1. Project background
In the Python instant web crawler Project Launch Note We discuss a number: Programmers waste time on debugging content extraction rules, so we launch this project, freeing programmers from cumbersome debugging rules into higher-end data-processing work.
2. The solution
To solve this problem, we isolate the extractor which affects generality and efficiency, and describe the following data processing flowchart:
The "Pluggable Extractor" in the diagram must be highly modular, and the key interfaces are:
- Standardized input: A standard HTML DOM object for input
- Standardized content extraction: Using standard XSLT templates to extract Web content
- Standardized output: Content extracted from a Web page in a standard XML format
- Explicit Extractor Plug Interface: The extractor is a well-defined class that interacts with the Crawler engine module through a class method
3. Extractor code
The pluggable extractor is the core component of the instant web crawler project, defined as a class: Gsextractor
Python source code files and their documentation please download from GitHub
The usage pattern is this:
- Instantiate a Gsextractor object
- Setting the XSLT extractor for this object is equivalent to configuring the object (using three Setxxx () methods).
- Input the HTML DOM to it to get the XML output (using the Extract () method)
Here is the source code for this gsextractor class
#!/usr/bin/python #-*-coding:utf-8-*-# module Name: Gooseeker # class Name: Gsextractor # version:2.0 # Description: HTML content Extractor # Features: Using XSLT as
For templates, quickly extract content from the HTML DOM. # Released by set search (http://www.gooseeker.com) on May, 2016 # github:https://github.com/fullerhua/jisou/core/ gooseeker.py from urllib Import request from Urllib.parse Import quote to lxml import etree import time Class Gsextrac Tor (object): Def _init_ (self): self.xslt = "# Read XSLT def setxsltfromfile from file (self, xsltfilepath): File = O Pen (Xsltfilepath, ' R ', encoding= ' UTF-8 ') try:self.xslt = File.read () finally:file.close () # from String Get XSLT def setxsltfrommem (self, xsltstr): Self.xslt = xsltstr # obtains XSLT def Gooseeker via the Setxsltfromapi API interface (self , Apikey, Theme, Middle=none, bname=none): Apiurl = "http://www.gooseeker.com/api/getextractor?key=" + Apikey + "& Theme= "+quote (theme) if (middle): Apiurl = Apiurl +" &middle= "+quote (middle) if (bname): Apiurl = Apiurl + "; Bname= "+quote (bname) apiconn = Request.urlopen (apiurl) self.xslt = Apiconn.read () # returns the current XSLT def getxslt (self ): Return Self.xslt # Extraction method, the entry parameter is an HTML DOM object, which returns the result Def extract (self, html): Xslt_root = etree. XML (self.xslt) transform = etree.
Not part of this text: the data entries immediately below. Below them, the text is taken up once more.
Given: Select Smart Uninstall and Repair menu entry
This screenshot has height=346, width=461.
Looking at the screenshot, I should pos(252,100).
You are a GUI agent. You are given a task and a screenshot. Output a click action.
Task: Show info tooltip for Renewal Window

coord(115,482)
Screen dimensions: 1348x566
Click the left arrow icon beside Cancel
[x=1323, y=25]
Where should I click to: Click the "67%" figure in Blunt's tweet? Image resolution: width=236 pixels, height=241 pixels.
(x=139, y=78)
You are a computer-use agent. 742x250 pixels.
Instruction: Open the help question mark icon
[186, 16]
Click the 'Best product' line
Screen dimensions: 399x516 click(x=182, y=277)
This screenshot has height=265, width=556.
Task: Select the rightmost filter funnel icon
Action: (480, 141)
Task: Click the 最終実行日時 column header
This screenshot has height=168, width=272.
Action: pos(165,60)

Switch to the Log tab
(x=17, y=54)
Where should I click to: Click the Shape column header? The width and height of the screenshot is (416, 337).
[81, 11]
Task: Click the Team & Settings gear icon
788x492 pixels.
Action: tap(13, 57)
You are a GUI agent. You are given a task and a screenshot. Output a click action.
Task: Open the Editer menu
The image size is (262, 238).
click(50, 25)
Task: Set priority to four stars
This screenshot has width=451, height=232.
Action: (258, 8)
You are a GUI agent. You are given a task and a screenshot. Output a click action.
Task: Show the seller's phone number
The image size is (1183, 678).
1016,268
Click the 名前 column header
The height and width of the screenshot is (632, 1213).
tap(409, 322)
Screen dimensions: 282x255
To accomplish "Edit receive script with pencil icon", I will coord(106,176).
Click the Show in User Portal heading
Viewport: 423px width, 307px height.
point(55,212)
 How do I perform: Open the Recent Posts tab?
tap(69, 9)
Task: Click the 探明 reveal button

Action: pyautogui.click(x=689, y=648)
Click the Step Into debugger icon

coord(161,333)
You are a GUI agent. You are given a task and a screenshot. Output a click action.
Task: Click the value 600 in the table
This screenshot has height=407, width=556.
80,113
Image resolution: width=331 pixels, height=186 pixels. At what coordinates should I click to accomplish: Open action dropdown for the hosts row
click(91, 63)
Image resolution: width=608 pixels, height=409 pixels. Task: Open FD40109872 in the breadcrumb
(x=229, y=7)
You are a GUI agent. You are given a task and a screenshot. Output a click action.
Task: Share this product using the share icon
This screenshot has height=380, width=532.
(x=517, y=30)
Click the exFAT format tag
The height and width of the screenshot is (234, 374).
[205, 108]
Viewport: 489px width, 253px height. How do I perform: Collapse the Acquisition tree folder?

XSLT (xslt_root) Result_tree = transform (HTML) return Result_tree
4. Usage examples
Here is an example program that demonstrates how to use the Gsextractor class to extract a list of BBS posts in Gooseeker's official website. This example has the following characteristics
- XSLT templates used by the extractor are placed in the file in advance: Xslt_bbs.xml
- As an example, there are multiple XSLT sources in the actual usage scenario, the most mainstream source being the APIs on the Gooseeker platform
- Print out the extraction results on the console interface
The following is the source code, can be downloaded from the GitHub
#-*_coding:utf8-*-
# Use the Gsextractor class sample program
# Access Set Search Forum, XSLT for templates extract Forum Content
# XSLT saved in Xslt_bbs.xml from
Urllib import request from
lxml import etree
gooseeker import gsextractor
# Access and read Web page content
url = ' http:/ /WWW.GOOSEEKER.COM/CN/FORUM/7 "
conn = request.urlopen (URL)
doc = etree. HTML (Conn.read ())
# Generate Xsltextractor object
Bbsextra = Gsextractor ()
# Call the Set method to set the XSLT content
Bbsextra.setxsltfromfile ("Xslt_bbs.xml")
# calls the Extract method to extract the desired content result
= Bbsextra.extract (doc)
# Show fetch results
print (str (result))
The extraction results are shown in the following illustration:
The above is the entire content of this article, I hope to help you learn, but also hope that we support the cloud habitat community.